Rien n’est comparable à un concert en direct…(pour avoir) l’expérience, le plaisir et la stimulation les plus élevés
— Clara James, neuroscientifique, ancienne violoniste professionnelle

Contrairement aux effets antidépresseurs de la musique classique, certains genres modernes de musique rock provoquent un excès d’excitation et de mélancolie. À propos de la préférence des jeunes pour la musique stimulante, le Dr Trimble a déclaré : « Je ne crois pas que cela aide notre état émotionnel ». Au contraire, il pense que cette musique suscite la colère et les émotions négatives.

Certains genres modernes de musique New Age peuvent également avoir un effet négatif sur les émotions.

Dans une étude plus ancienne, 144 participants de différents âges ont écouté différentes catégories de musique pendant 15 minutes, en remplissant le même questionnaire avant et après l’écoute. Les résultats ont montré que la musique classique réduisait de manière significative les sentiments de tension. À l’inverse, la musique New Age, tout en réduisant les sentiments de tension et d’hostilité, diminuait également la clarté mentale et la vigueur des participants. La musique rock a non seulement augmenté de manière significative les sentiments d’hostilité, de fatigue, de tristesse et de tension, mais elle a également réduit la clarté mentale et la vigueur des personnes, ainsi que leurs sentiments de bienveillance et de relaxation.

Non ésotérique

Clara James encourage les gens à intégrer la musique classique dans leur vie quotidienne.

Pour le commun des mortels, la musique classique n’est pas ésotérique ou difficile à comprendre ; de nombreux morceaux classiques sont en fait tout à fait accessibles. « Quelqu’un qui n’a jamais pris de cours de musique peut tout de même apprécier la musique à sa juste valeur », a-t-elle déclaré.

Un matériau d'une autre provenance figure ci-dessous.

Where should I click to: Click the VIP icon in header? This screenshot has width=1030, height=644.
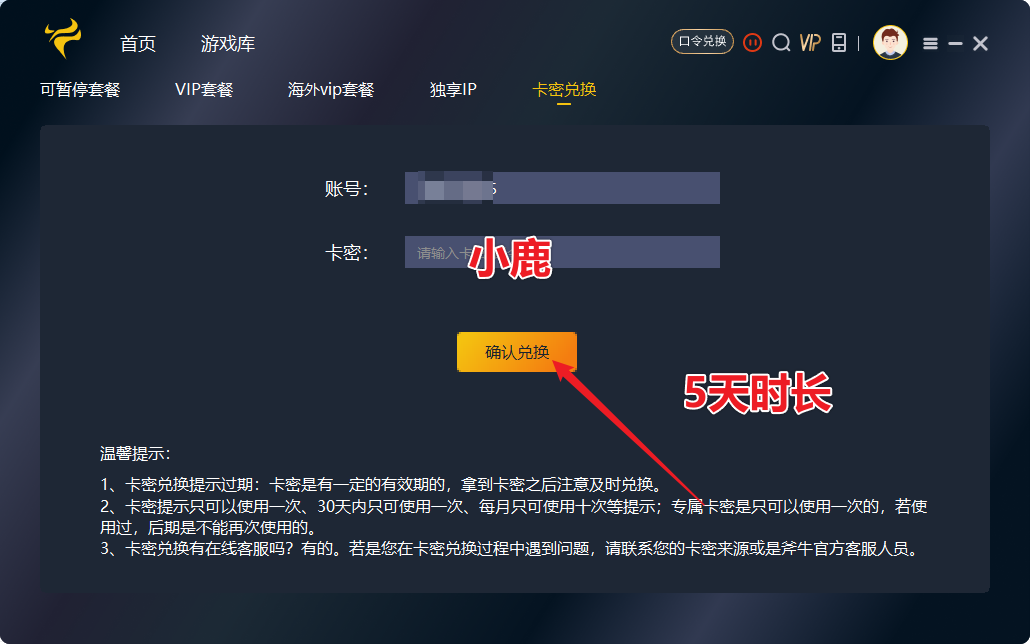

Ayako Yonetani a également fait remarquer que la musique classique de l’époque classique servait initialement de divertissement à la noblesse, ce qui rendait les œuvres de compositeurs comme Mozart et Joseph Haydn tout à fait accessibles et agréables. En outre, la musique classique de l’ère baroque, composée par des compositeurs tels que Bach et Haendel, constitue une excellente introduction à l’appréciation de la musique, malgré sa nature légèrement plus complexe. La musique classique de l’ère romantique, illustrée par des compositeurs comme Brahms et Robert Schumann, offre une richesse de beauté et de profondeur.

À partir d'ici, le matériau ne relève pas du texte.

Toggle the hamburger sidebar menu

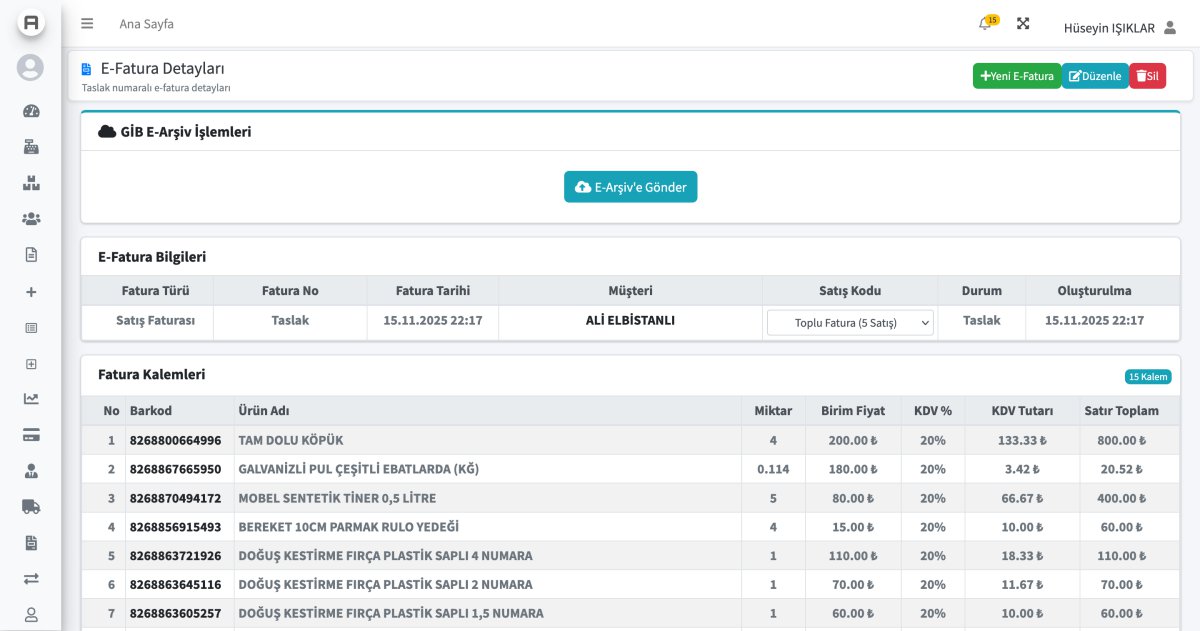(x=87, y=24)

Ayako Yonetani a fait part d’un détail attachant concernant sa routine quotidienne. « Mon mari et moi écoutons de la musique en prenant notre petit-déjeuner. En outre, elle pense qu’écouter de la musique classique pendant son trajet domicile-travail peut être un moyen gratifiant d’en apprécier la beauté et la profondeur.

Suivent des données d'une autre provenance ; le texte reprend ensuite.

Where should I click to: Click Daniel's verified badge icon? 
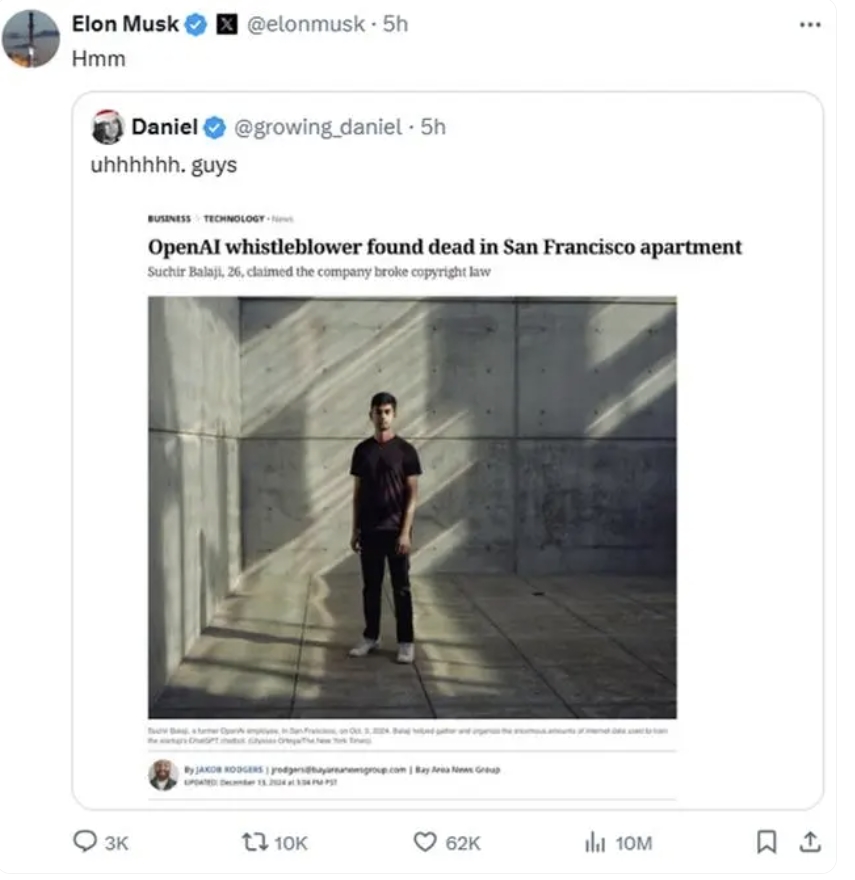click(215, 127)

Notamment, Ayako Yonetani et Clara James ont toutes deux parlé du charme extraordinaire des concerts en direct.

« Rien n’est comparable à un concert en direct », a souligné Clara James, affirmant que la meilleure façon d’apprécier la musique classique est d’assister à un concert. Les gens peuvent se concentrer sans distraction, s’immerger dans la musique et dans l’interprétation vivante des musiciens, et recevoir ainsi « l’expérience, le plaisir et la stimulation les plus élevés ».